Libya militias lay siege to pro-Gadhafi city in another sign of chaos

By Mel Frykberg - McClatchy Newspapers

October 08, 2012 05:16 PM

Thousands of Libyan security force members and hundreds of militiamen have massed around the Libyan town of Bani Walid in a show of force that underscores how tense and fragile the country’s security situation remains, nearly one month after an attack by Islamist militants on the U.S. consulate in Benghazi killed the U.S. ambassador and three other Americans.

The faceoff at Bani Walid pits militia forces once loyal to deposed dictator Moammar Gadhafi against Libyan security forces and militiamen from Misrata who were critical to the anti-Gadhafi uprising last year. The immediate cause is the death Sept. 25 of a militiaman who helped capture Gadhafi.

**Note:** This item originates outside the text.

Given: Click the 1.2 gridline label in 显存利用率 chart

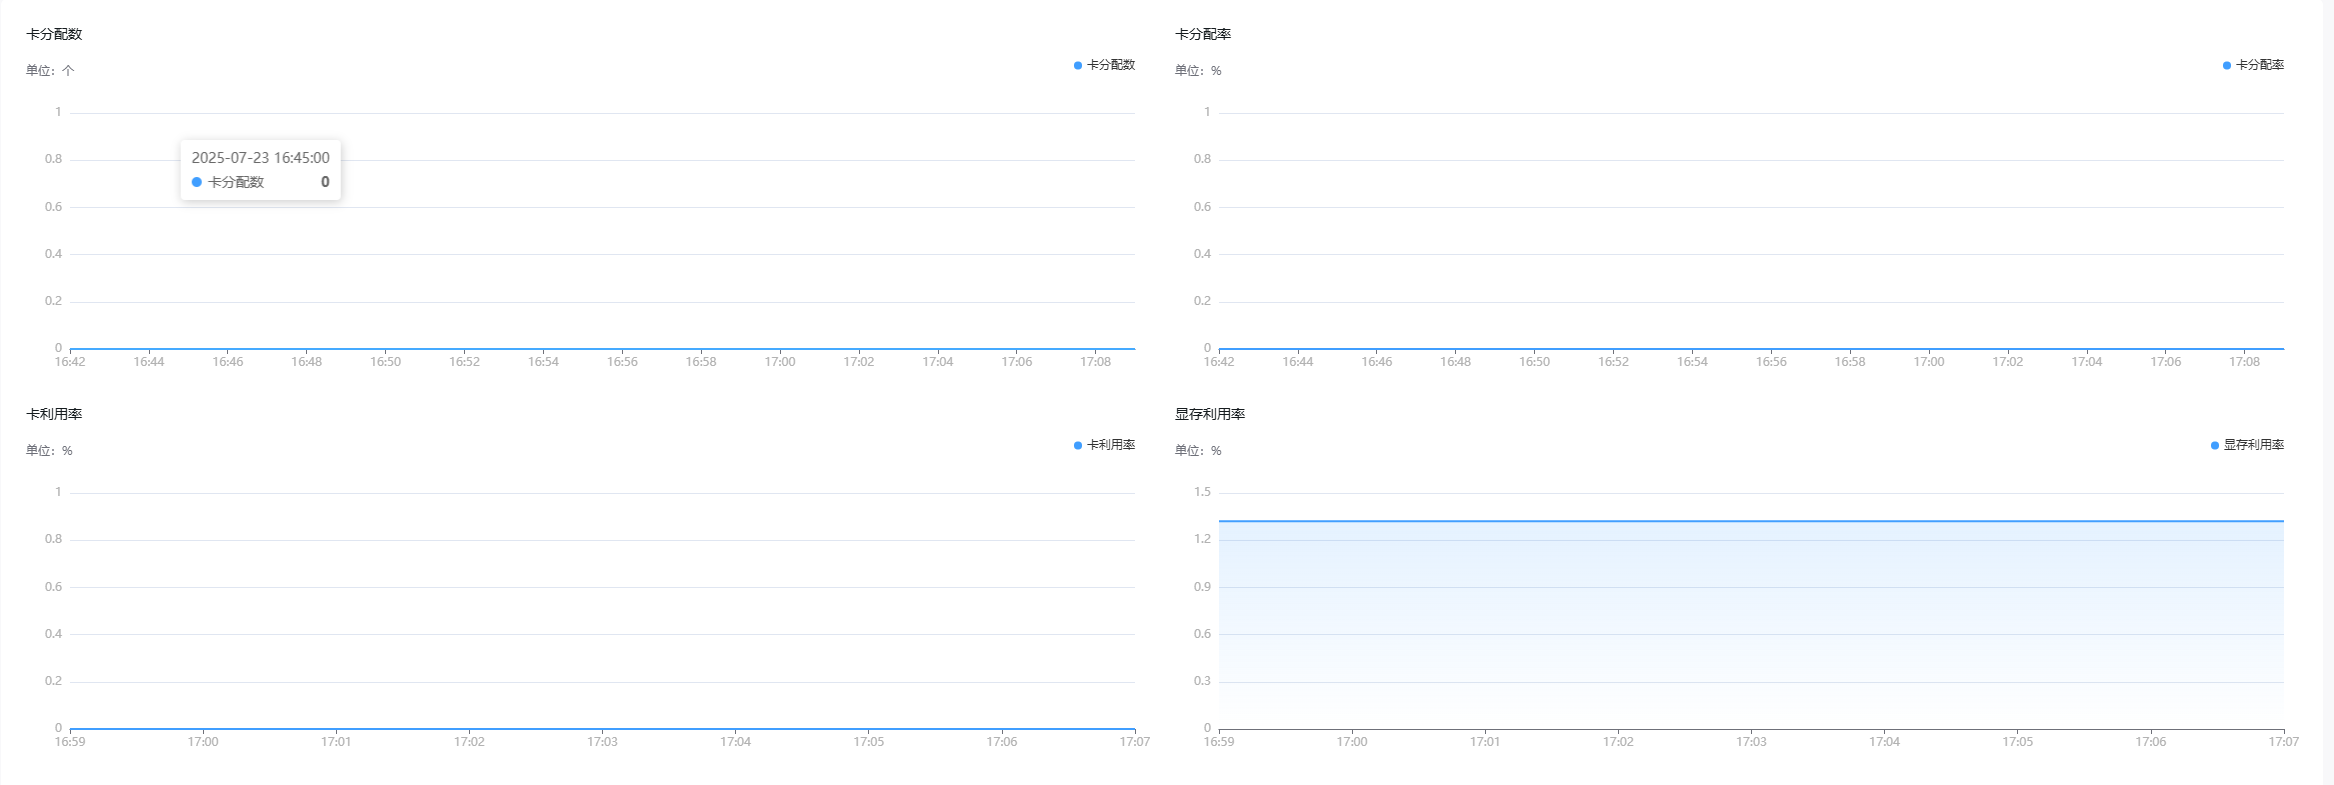Looking at the screenshot, I should pos(1202,539).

Security forces began laying siege to Bani Walid a week ago, demanding that Gadhafi loyalists implicated in the death of Omran Shaban be turned over. The siege has cut off food, water and medical supplies, with local doctors complaining that armed men set up a checkpoint on the main road from Tripoli, the capital, and blocked three vehicles carrying medical supplies, oxygen and medical personnel from reaching the town. Civilians trying to flee the town were prevented from doing so.

Amnesty International, the international advocacy group, last week denounced the cordon around Bani Walid. “It is worrying that what essentially should be a law enforcement operation to arrest suspects looks increasingly like a siege of a city and a military operation,” said Hassiba Hadj Sahraoui, deputy director for the Middle East and North Africa at Amnesty International.

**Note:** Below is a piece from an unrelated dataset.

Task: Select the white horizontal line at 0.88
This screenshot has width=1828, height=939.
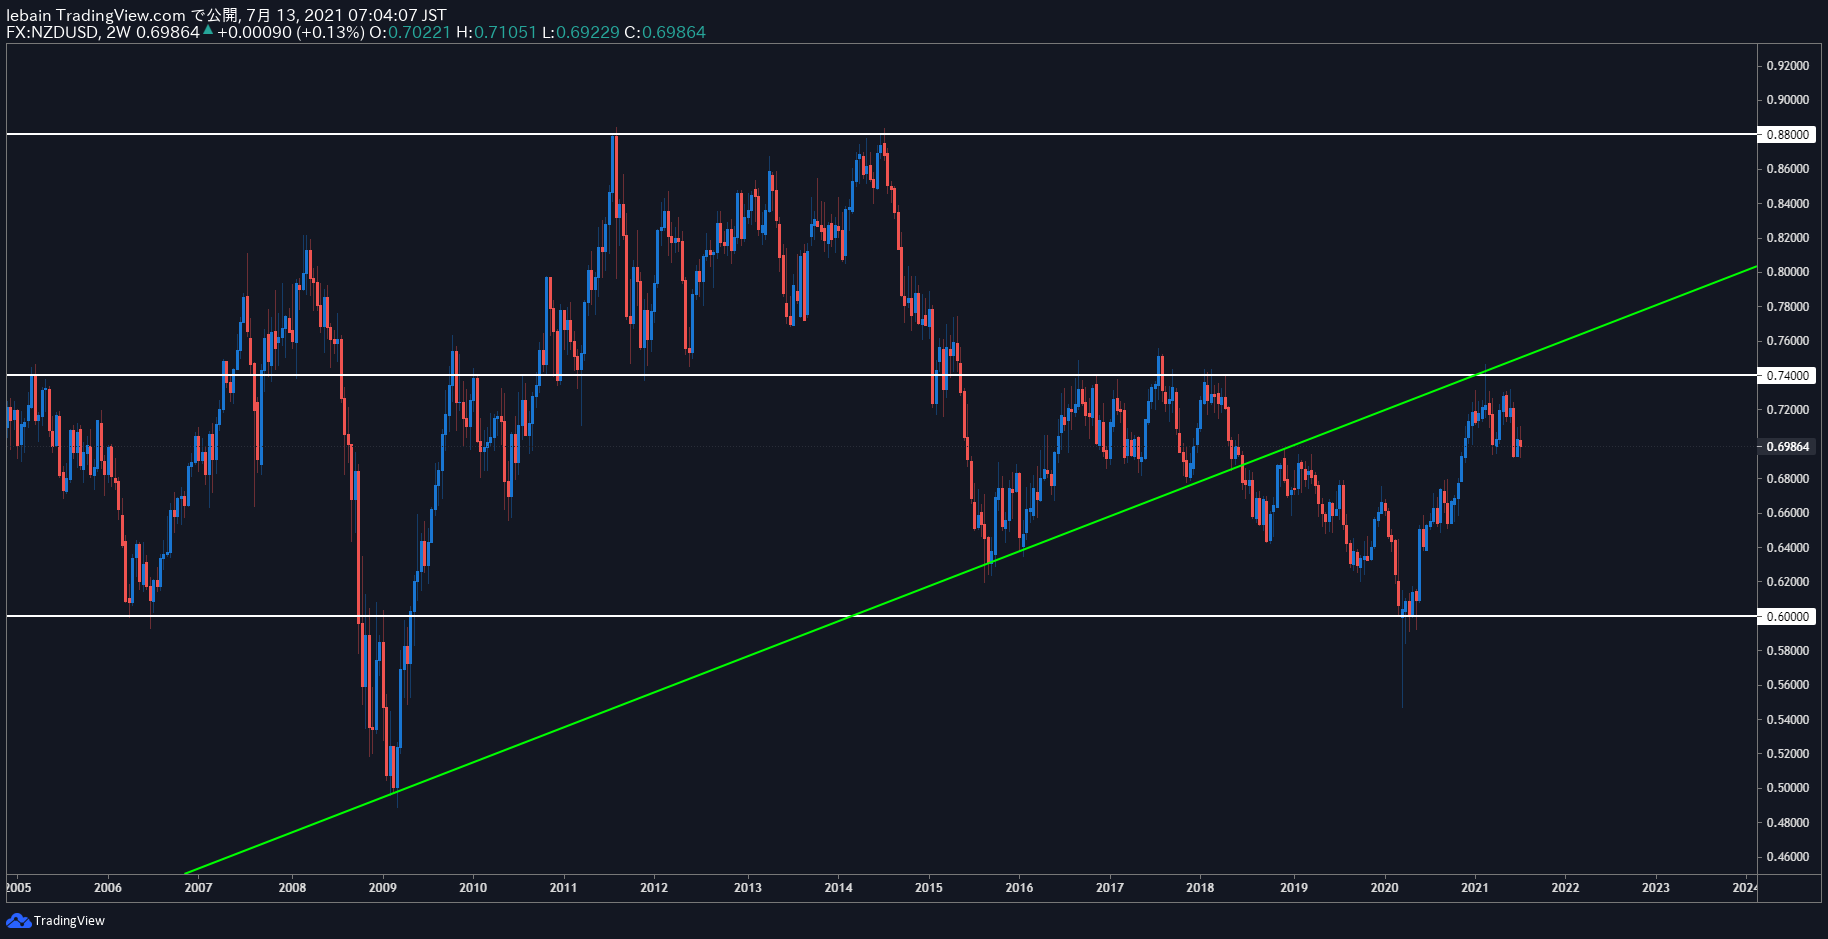Action: tap(880, 134)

Bani Walid was one of the last cities in Libya to capitulate to revolutionary forces after the fall of Gadhafi, and pro-Gadhafi tribes remain influential there. The current conflict arose after Shaban and several colleagues from Misrata were sent to Bani Walid in July to help free several journalists from Misrata who’d been abducted by gunmen.

Instead, Shaban, who is widely recognized as the militiaman who found Gadhafi hiding inside a drainage pipe outside the city of Sirte in October 2011, was taken captive. He was shot and allegedly tortured. He died Sept. 25 at a hospital in Paris, where he’d been taken for treatment after his release.

Libyan authorities ordered that Shaban’s abductors be surrendered, and when a deadline passed with no response from Bani Walid leaders, they called a general mobilization of forces to impose the siege. A new deadline has been set for Wednesday, though many in Bani Walid apparently were defiant and there were reports of fighting Monday, with at least one person killed. Egyptian diplomats, meanwhile, evacuated hundreds of Egyptians from the town, but militias at roadblocks have prevented the evacuation of hundreds more.

The likelihood of further violence at Bani Walid is just one sign of the fractured nature of Libya, where few expect the authorities to be able to conduct an investigation into, much less arrest the perpetrators of, the Sept. 11 attack on the U.S. consulate.

The Libyan government remains weak and riven by factions that led to the dismissal Sunday of the prime minister by the General National Congress. Mustafa Abushagur was fired on a 125-44 vote after he submitted 10 names for top government posts. Most of those names belonged to members of the Muslim Brotherhood and Abushagur’s own party, the National Front of Salvation of Libya, while there were no nominations from the National Forces Alliance, the secular group that won most of the votes in July’s parliamentary elections.

Security fears also have been raised in the town of Sousa, south of Benghazi, after members of Ansar al Shariah, the militia alleged to be behind the attack on the U.S. consulate, were accused of killing four policemen during a grenade attack at a roadblock.

According to Libyan media reports, security force members surrounded about 150 Salafist gunmen, alleged to have links with al Qaida in the Islamic Maghreb, or AQIM, holed up in the Sousa mountains. The Salafists include former Guantanamo Bay detainee and Ansar al Shariah leader Sufian Ben Qamu, who reports said had allegedly ordered the killing of the policemen.

Mohammed Magarief, who as president of the National Congress is Libya’s top elected official, has said that AQIM gunmen participated in the consulate attack.